A senior commander in the Pakistani Taliban has dismissed as "ridiculous" reports that the group's leader was killed in a US missile attack in South Waziristan.
Haikmullah Mehsud told reporters by telephone on Saturday that Baitullah Mehsud, who has a $5m bounty on his head, was in good health and would soon appear in the media to prove that he was alive.
There was further confusion later as reports emerged of a gunbattle at a meeting, thought to have been held to decide Meshu's successor.
There has been widespread speculation that Mehsud was killed, along with his wife and bodyguards, after a US drone aircraft fired missiles at his father-in-law's house in the village of Makeen earlier in the week.

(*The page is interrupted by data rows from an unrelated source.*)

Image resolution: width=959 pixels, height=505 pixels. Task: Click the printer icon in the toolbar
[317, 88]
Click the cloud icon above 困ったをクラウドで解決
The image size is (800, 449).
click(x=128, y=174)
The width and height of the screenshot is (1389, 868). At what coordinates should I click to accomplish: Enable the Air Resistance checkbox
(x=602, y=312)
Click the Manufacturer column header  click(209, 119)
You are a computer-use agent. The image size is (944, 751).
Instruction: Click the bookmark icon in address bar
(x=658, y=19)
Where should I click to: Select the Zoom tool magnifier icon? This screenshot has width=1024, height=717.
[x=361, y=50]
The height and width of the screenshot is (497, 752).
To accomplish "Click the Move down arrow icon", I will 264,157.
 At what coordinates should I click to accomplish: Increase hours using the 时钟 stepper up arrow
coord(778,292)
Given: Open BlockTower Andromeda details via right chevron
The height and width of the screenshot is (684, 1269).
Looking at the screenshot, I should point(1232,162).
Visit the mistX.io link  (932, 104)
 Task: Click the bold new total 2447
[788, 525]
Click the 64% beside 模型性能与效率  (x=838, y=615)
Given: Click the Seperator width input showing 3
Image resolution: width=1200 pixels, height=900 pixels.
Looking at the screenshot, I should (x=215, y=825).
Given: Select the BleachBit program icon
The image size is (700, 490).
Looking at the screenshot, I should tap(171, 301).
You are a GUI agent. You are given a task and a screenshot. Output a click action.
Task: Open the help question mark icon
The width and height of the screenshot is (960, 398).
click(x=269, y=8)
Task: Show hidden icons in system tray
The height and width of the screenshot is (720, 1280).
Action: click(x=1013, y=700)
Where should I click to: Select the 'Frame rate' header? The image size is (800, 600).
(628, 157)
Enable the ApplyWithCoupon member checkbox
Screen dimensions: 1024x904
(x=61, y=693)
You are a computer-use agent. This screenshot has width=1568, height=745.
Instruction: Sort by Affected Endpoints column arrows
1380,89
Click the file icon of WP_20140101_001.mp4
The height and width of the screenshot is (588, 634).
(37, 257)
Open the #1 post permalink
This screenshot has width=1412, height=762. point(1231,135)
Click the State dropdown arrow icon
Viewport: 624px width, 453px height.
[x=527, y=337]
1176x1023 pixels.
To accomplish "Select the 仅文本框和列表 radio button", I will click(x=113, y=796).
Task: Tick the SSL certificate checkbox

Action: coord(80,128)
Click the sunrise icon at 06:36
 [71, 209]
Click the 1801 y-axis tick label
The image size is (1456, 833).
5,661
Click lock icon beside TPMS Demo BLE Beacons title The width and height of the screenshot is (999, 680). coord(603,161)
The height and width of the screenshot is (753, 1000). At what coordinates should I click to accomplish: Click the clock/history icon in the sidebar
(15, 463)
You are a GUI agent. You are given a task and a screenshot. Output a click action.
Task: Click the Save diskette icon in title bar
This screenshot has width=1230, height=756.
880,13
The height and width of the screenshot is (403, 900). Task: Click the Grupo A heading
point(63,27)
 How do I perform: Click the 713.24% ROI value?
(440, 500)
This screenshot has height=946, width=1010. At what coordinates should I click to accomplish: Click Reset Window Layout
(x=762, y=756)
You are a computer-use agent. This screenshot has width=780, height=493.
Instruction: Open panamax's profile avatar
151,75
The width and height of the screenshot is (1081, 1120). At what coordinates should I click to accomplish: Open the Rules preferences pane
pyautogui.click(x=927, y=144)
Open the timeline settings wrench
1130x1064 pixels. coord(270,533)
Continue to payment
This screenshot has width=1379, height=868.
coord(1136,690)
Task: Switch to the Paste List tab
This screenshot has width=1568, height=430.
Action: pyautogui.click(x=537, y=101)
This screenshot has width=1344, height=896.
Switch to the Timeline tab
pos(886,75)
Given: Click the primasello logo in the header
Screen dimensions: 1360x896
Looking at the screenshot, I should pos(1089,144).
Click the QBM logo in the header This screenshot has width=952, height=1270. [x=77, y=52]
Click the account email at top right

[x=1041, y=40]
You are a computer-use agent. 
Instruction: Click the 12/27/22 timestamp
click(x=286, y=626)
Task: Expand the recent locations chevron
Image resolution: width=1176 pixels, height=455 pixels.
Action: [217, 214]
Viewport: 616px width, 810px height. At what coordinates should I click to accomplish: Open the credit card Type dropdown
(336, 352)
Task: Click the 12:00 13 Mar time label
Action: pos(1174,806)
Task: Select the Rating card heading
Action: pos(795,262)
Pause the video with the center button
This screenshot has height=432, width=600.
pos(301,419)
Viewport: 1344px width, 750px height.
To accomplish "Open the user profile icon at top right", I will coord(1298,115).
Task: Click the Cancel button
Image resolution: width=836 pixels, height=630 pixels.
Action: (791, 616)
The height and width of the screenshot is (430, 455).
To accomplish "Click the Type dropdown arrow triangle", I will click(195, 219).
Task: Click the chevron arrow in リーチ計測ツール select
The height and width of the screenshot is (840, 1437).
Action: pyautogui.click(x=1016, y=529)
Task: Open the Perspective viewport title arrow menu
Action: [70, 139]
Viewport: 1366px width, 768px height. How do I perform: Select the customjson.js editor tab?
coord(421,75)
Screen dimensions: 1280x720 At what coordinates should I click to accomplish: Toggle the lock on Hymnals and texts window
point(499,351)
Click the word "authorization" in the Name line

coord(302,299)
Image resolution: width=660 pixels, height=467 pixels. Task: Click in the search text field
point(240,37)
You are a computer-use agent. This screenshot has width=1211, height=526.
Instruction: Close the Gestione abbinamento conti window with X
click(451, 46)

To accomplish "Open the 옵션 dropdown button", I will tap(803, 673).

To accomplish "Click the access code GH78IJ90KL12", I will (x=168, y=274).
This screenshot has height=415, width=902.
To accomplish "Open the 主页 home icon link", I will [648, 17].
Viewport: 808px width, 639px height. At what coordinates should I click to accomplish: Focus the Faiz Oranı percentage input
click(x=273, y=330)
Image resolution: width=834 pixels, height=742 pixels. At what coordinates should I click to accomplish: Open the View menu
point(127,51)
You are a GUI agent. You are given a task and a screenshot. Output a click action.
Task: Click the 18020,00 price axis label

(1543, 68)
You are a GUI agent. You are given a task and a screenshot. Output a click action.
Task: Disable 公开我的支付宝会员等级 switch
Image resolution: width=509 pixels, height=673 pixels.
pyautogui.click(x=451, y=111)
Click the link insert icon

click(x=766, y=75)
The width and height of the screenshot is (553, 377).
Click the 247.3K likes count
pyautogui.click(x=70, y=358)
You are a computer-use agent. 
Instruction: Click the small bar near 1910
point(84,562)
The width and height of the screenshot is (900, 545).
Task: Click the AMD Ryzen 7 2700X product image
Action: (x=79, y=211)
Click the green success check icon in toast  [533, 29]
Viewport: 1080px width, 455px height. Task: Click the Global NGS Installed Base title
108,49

Haikmullah Mehsud, who would be a leading contender for the leadership, said that the claims were "black propaganda" aimed at luring the Pakistani Taliban leader into the open so that he could be targeted.
His claims were echoed by Maulana Merajuddin, who heads a delegation representing Mehsud's tribe in Islamabad.
"I believe that what we have heard by media sources during the past few days on the killing of Mehsud is incorrect," he told Al Jazeera.
"My sources from local citizens in Waziristan confirm that Mehsud is alive and doing well."
There has been no physical evidence of Mehsud's death and previous claims of his death have proved to be false, but Pakistani officials are confident that a number of signs point to the fact that he has been killed.
On Saturday, one of Mehsud's bodyguards was buried in the town of Mardan, sources have told Al Jazeera, and there have been reports of a meeting of senior Pakistani Taliban fighters to decide on a successor to Mehsud.
Shah Mehmoud Qureshi, Pakistan's foreign minister, said on Friday that he was "pretty certain" that the missile attack had been succesful.
"Various government agencies have reported so, his own followers have said so, there are people who have been to the funeral and are witness to the burial," he told UK-based BBC radio.
A number of intelligence officials have said that Mehsud's body was buried in Nargosey, a tiny settlement about 1km from the site of the reported attack.
The Associated Press news agency quoted Pakistani intelligence officials as saying that the US missile attack came after Pakistani officials passed on information about Mehsud's whereabouts to the Central Intelligence Agency (CIA).
Pakistan's government formally condemns Washington's use of unmanned drones over its territory as violating Islamabad's sovereignty and acting as a recruiting tool for Taliban in the region.
The US refuses to confirm suspected attacks by its drones, but the US military in Afghanistan and the CIA are the only agencies in the region with the technology.
"If Mehsud turns up alive on television screens it would mean that the joint operation was another joint disaster," Al Jazeera's Kamal Hyder, reporting from Islamabad, said.
"With [Mehsud] gone, I think there is going to be an internal struggle and disarray in their ranks"
Shah Mehmoud Qureshi,
Pakistani foreign minister
"The American drone policy in the tribal areas is almost turning the entire population against the United States, anti-American feeling is very high."
Qureshi said that Mehsud's death could lead to divisions in the Taliban.
"With him gone, I think there is going to be an internal struggle and disarray in their ranks, I think it will set in demobilisation. It is a great success for the forces that are fighting extremism and terrorism in Pakistan," he said.
But Bryan Whitman, a Pentagon spokesman, warned that such groups can "regenerate another leader".
"I don't want to make more than one should of a single individual," he said.
The US and Pakistan have said that Mehsud is linked to al-Qaeda and has been involved in dozens of suicide attacks, beheadings and assassinations, including the killing of Benazir Bhutto, the former Pakistani prime minister.
His estimated 10,000-20,000 fighters have been blamed for a wave of suicide attacks inside Pakistan and on Western forces across the border in Afghanistan.